Before your property is divided, you must go through the discovery process. This involves gathering information from your spouse regarding their assets and their value.
Discovery may involve answering written questions about assets, taking depositions and submitting a case information statement. This is a document that lists everything about your financial situation, including your assets, debts, monthly expenses and current and past income.
Once this step is complete, your case goes before a matrimonial early settlement panel (sometimes called an ESP). This is a required step in the divorce process.
Preparing for your ESP date
You will receive notice with a date and time for your ESP date. You and your spouse will both submit written divorce settlement proposals before the ESP date so you can see what each other is seeking in the divorce and if there are any topics on which you agree.
The proposals cover all aspects of your divorce except custody and parenting time. Your proposal should include your position in issues including property division, alimony, child support and other divorce related costs, such as attorney fees.

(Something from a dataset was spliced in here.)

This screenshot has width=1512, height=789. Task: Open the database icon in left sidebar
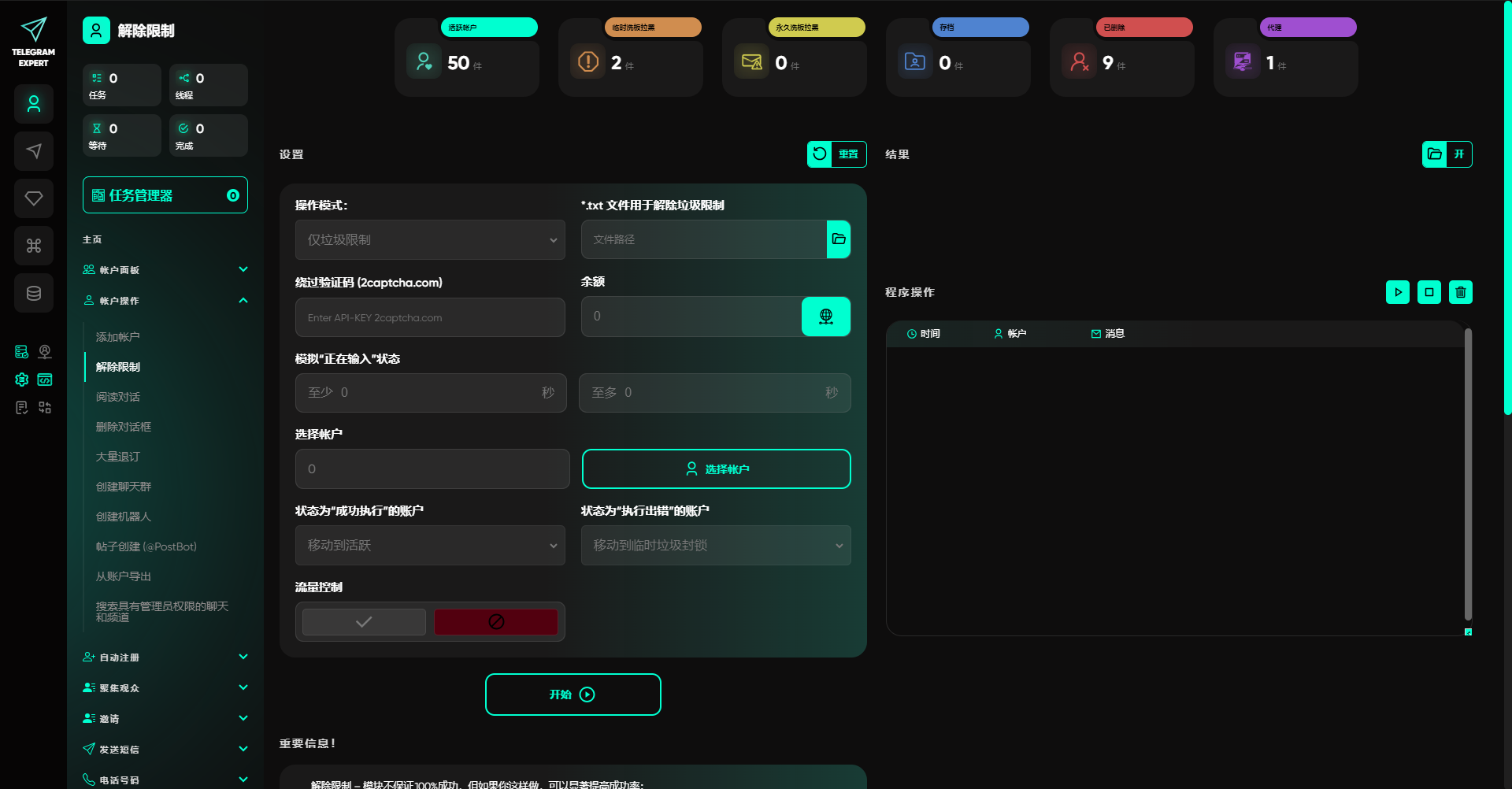pos(34,293)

Once you review each other’s settlement proposals, you will know what areas you agree on and what issues must still be resolved.
What happens on your ESP date
Several divorce cases are usually scheduled for the same ESP date, so when you arrive on your scheduled day and time, your case will likely not be the only one being heard.
The ESP date begins with a meeting with a family court judge who explains what the ESP hearing is and its purpose. You and your spouse will then meet with a panel of volunteer attorneys.
The volunteer attorneys review both settlement proposals and provide you and your spouse with advice and guidance about how a judge would rule on the issues if you went to trial.
If you have an attorney, your attorney will have a chance to argue your case to the panel with respect to any unresolved issues. Once this is complete, the panel discusses your case amongst themselves in private.
When the panel is finished with their discussion, everyone meets together again and the panel presents you with their recommendations for resolution. You are given an opportunity to ask questions about their recommendation but are not required to accept it.
Why should I accept the recommendation?
Although you may not want to accept the panel’s recommendation, typically the recommendation is consistent with what a judge would order at trial. It is often in your best interest to accept the panel’s recommendation, so you should take the early settlement process seriously and listen carefully to the recommendation and the reasons behind it.
If you and your spouse agree with the ESP recommendation, you can settle your divorce case that day. There are many benefits to this, mainly that your divorce will be completed immediately, saving you time and money and allowing you to move forward with your life.
Not all cases resolve at the ESP date, particularly cases with more complex issues that require the use of experts. However, the ESP process can still give you a good idea of where you and your spouse stand on all divorce issues.